▶ _REQUIRED WORK_
Every entry must come back exactly as it was written.

▶ _DATASET CONTENT_

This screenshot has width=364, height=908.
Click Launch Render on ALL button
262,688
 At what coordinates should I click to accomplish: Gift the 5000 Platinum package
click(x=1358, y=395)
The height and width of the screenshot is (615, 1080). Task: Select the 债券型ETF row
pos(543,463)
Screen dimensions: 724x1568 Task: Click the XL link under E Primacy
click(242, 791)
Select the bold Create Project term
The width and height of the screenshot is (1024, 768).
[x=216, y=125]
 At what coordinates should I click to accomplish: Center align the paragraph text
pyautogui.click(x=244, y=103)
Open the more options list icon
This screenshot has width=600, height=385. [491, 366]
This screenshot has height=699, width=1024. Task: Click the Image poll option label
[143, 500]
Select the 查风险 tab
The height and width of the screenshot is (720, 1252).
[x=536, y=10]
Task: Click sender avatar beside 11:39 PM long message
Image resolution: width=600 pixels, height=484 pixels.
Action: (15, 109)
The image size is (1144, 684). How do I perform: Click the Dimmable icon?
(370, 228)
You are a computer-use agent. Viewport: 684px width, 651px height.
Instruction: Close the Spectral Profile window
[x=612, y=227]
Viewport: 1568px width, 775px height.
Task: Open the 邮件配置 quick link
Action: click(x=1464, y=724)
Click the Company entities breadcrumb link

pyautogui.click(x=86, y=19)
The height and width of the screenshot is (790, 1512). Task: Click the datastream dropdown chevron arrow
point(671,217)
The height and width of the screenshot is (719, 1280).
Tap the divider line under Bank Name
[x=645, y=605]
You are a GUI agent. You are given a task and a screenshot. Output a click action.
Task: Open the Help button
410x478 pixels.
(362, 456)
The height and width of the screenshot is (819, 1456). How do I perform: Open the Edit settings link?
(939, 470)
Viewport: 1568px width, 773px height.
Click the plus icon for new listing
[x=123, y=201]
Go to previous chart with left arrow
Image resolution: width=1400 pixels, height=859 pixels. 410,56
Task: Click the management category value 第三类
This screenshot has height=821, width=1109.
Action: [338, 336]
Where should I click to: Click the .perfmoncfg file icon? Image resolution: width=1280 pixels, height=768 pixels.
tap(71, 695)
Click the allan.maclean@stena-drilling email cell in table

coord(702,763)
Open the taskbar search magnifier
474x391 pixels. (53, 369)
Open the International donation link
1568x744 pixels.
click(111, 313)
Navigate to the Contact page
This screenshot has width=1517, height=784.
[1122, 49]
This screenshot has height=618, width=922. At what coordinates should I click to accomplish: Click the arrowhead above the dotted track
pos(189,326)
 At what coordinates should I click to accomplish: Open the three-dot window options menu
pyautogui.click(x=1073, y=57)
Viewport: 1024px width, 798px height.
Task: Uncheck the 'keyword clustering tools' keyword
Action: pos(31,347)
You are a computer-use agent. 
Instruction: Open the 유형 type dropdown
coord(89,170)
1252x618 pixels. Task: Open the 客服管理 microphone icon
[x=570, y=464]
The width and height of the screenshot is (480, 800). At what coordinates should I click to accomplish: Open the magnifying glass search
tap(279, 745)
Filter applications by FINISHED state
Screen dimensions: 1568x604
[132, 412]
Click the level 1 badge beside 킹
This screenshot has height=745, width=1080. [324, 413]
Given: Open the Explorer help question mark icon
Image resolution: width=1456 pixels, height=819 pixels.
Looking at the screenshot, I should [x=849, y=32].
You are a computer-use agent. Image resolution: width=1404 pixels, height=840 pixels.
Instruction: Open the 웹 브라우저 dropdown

▶ _TASK OUTPUT_
This screenshot has width=364, height=908.
Click Launch Render on ALL button
262,688
 At what coordinates should I click to accomplish: Gift the 5000 Platinum package
click(x=1358, y=395)
The height and width of the screenshot is (615, 1080). Task: Select the 债券型ETF row
pos(543,463)
Screen dimensions: 724x1568 Task: Click the XL link under E Primacy
click(242, 791)
Select the bold Create Project term
The width and height of the screenshot is (1024, 768).
[x=216, y=125]
 At what coordinates should I click to accomplish: Center align the paragraph text
pyautogui.click(x=244, y=103)
Open the more options list icon
This screenshot has width=600, height=385. [491, 366]
This screenshot has height=699, width=1024. Task: Click the Image poll option label
[143, 500]
Select the 查风险 tab
The height and width of the screenshot is (720, 1252).
[x=536, y=10]
Task: Click sender avatar beside 11:39 PM long message
Image resolution: width=600 pixels, height=484 pixels.
Action: (15, 109)
The image size is (1144, 684). How do I perform: Click the Dimmable icon?
(370, 228)
You are a computer-use agent. Viewport: 684px width, 651px height.
Instruction: Close the Spectral Profile window
[x=612, y=227]
Viewport: 1568px width, 775px height.
Task: Open the 邮件配置 quick link
Action: click(x=1464, y=724)
Click the Company entities breadcrumb link

pyautogui.click(x=86, y=19)
The height and width of the screenshot is (790, 1512). Task: Click the datastream dropdown chevron arrow
point(671,217)
The height and width of the screenshot is (719, 1280).
Tap the divider line under Bank Name
[x=645, y=605]
You are a GUI agent. You are given a task and a screenshot. Output a click action.
Task: Open the Help button
410x478 pixels.
(362, 456)
The height and width of the screenshot is (819, 1456). How do I perform: Open the Edit settings link?
(939, 470)
Viewport: 1568px width, 773px height.
Click the plus icon for new listing
[x=123, y=201]
Go to previous chart with left arrow
Image resolution: width=1400 pixels, height=859 pixels. 410,56
Task: Click the management category value 第三类
This screenshot has height=821, width=1109.
Action: [338, 336]
Where should I click to: Click the .perfmoncfg file icon? Image resolution: width=1280 pixels, height=768 pixels.
tap(71, 695)
Click the allan.maclean@stena-drilling email cell in table

coord(702,763)
Open the taskbar search magnifier
474x391 pixels. (53, 369)
Open the International donation link
1568x744 pixels.
click(111, 313)
Navigate to the Contact page
This screenshot has width=1517, height=784.
[1122, 49]
This screenshot has height=618, width=922. At what coordinates should I click to accomplish: Click the arrowhead above the dotted track
pos(189,326)
 At what coordinates should I click to accomplish: Open the three-dot window options menu
pyautogui.click(x=1073, y=57)
Viewport: 1024px width, 798px height.
Task: Uncheck the 'keyword clustering tools' keyword
Action: pos(31,347)
You are a computer-use agent. 
Instruction: Open the 유형 type dropdown
coord(89,170)
1252x618 pixels. Task: Open the 客服管理 microphone icon
[x=570, y=464]
The width and height of the screenshot is (480, 800). At what coordinates should I click to accomplish: Open the magnifying glass search
tap(279, 745)
Filter applications by FINISHED state
Screen dimensions: 1568x604
[132, 412]
Click the level 1 badge beside 킹
This screenshot has height=745, width=1080. [324, 413]
Given: Open the Explorer help question mark icon
Image resolution: width=1456 pixels, height=819 pixels.
Looking at the screenshot, I should [x=849, y=32].
You are a computer-use agent. Image resolution: width=1404 pixels, height=840 pixels.
Instruction: Open the 웹 브라우저 dropdown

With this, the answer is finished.